Stored data
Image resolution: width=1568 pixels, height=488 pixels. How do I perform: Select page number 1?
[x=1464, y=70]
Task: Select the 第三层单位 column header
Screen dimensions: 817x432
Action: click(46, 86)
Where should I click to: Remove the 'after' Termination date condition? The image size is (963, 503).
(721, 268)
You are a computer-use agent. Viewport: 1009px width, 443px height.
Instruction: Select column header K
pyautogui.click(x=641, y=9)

### Problem requirements
Starting at the line that contains "Screen dimensions: 817x432", write out every line through the end of the entries, exactly and with nothing added.

### Reply to the task
Screen dimensions: 817x432
Action: click(46, 86)
Where should I click to: Remove the 'after' Termination date condition? The image size is (963, 503).
(721, 268)
You are a computer-use agent. Viewport: 1009px width, 443px height.
Instruction: Select column header K
pyautogui.click(x=641, y=9)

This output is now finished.